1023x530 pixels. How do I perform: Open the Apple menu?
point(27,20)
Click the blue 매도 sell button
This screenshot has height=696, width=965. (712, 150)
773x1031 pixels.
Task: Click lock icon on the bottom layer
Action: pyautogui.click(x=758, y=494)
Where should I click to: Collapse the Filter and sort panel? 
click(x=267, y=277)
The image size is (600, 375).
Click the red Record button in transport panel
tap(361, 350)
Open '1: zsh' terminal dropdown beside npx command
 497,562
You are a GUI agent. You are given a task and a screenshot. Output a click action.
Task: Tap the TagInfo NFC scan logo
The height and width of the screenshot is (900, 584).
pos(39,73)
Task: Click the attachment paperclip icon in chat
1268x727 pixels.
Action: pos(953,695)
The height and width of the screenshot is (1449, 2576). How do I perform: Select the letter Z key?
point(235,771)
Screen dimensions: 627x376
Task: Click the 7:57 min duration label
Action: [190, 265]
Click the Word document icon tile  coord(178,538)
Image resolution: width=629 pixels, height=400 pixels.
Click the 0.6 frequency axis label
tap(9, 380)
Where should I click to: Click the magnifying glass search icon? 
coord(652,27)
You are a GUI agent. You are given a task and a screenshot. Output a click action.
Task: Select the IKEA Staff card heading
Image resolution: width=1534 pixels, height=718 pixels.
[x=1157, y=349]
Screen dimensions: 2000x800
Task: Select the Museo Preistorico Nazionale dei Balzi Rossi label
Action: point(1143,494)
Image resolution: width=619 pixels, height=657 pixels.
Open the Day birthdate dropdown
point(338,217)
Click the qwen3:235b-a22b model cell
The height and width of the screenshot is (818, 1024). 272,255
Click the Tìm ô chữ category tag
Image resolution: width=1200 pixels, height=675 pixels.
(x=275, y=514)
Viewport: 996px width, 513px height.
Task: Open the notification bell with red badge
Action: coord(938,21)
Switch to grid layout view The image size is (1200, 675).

........

Using the data above, reproduce exactly the lines from the line that contains "Task: Tap the TagInfo NFC scan logo" through the line that contains "Task: Select the IKEA Staff card heading", including both.

*EXPECTED ANSWER*.
Task: Tap the TagInfo NFC scan logo
The height and width of the screenshot is (900, 584).
pos(39,73)
Task: Click the attachment paperclip icon in chat
1268x727 pixels.
Action: pos(953,695)
The height and width of the screenshot is (1449, 2576). How do I perform: Select the letter Z key?
point(235,771)
Screen dimensions: 627x376
Task: Click the 7:57 min duration label
Action: [190, 265]
Click the Word document icon tile  coord(178,538)
Image resolution: width=629 pixels, height=400 pixels.
Click the 0.6 frequency axis label
tap(9, 380)
Where should I click to: Click the magnifying glass search icon? 
coord(652,27)
You are a GUI agent. You are given a task and a screenshot. Output a click action.
Task: Select the IKEA Staff card heading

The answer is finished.